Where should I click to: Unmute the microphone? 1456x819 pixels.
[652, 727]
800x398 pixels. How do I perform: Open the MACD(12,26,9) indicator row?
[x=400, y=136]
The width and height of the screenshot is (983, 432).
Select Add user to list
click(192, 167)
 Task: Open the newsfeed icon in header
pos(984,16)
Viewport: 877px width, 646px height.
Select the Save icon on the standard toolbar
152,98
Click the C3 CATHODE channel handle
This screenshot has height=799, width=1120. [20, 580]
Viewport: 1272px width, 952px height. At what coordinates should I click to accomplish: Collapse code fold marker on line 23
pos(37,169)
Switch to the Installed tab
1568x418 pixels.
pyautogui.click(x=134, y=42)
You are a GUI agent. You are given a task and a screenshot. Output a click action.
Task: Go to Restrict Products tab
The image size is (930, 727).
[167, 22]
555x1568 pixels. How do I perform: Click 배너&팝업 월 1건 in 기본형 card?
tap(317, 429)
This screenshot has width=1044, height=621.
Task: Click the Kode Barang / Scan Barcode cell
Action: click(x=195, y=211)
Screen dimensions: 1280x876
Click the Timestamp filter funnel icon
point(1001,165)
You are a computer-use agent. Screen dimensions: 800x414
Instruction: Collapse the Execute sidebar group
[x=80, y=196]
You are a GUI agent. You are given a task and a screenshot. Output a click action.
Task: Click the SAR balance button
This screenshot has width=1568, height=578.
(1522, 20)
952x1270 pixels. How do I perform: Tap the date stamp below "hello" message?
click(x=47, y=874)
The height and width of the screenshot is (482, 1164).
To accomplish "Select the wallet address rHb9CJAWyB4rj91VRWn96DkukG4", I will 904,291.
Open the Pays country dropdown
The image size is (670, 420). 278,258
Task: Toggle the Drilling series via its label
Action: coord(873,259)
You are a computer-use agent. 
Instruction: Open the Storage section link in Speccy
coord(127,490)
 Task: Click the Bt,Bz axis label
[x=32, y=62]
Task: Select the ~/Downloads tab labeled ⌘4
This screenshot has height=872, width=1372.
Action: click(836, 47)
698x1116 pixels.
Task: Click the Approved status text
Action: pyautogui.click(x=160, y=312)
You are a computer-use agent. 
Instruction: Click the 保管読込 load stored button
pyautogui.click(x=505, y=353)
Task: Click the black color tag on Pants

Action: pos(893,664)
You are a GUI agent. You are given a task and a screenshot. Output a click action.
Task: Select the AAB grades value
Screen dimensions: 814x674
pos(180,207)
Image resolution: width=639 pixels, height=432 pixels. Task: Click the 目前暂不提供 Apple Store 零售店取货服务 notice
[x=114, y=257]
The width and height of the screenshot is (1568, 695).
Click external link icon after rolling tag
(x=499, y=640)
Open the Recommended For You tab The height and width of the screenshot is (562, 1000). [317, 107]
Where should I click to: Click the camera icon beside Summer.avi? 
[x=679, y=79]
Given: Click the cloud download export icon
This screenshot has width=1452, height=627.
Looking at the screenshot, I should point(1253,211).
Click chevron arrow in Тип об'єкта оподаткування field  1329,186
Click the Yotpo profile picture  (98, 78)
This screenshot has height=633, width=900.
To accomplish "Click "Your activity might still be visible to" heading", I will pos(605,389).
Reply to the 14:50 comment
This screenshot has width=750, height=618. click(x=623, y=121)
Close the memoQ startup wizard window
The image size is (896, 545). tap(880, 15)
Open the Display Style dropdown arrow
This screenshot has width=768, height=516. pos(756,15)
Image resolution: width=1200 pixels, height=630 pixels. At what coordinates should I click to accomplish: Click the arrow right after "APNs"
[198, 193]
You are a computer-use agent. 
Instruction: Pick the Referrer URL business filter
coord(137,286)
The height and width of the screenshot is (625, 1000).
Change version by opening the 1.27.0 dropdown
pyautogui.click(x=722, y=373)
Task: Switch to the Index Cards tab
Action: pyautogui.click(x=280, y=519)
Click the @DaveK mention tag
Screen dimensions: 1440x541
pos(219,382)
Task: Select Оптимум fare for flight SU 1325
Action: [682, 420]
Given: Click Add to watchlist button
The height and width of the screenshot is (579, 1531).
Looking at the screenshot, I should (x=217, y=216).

*****

PROBLEM REQUIREMENTS:
Begin at the start of the material and stop after the line that contains "pos(984,16)". Write out each of those lines again, requests included, and add 122 to every number in the click coordinates.

SOLVED EXERCISE:
Where should I click to: Unmute the microphone? 1456x819 pixels.
[774, 849]
800x398 pixels. How do I perform: Open the MACD(12,26,9) indicator row?
[x=522, y=258]
The width and height of the screenshot is (983, 432).
Select Add user to list
click(314, 289)
 Task: Open the newsfeed icon in header
pos(1106,138)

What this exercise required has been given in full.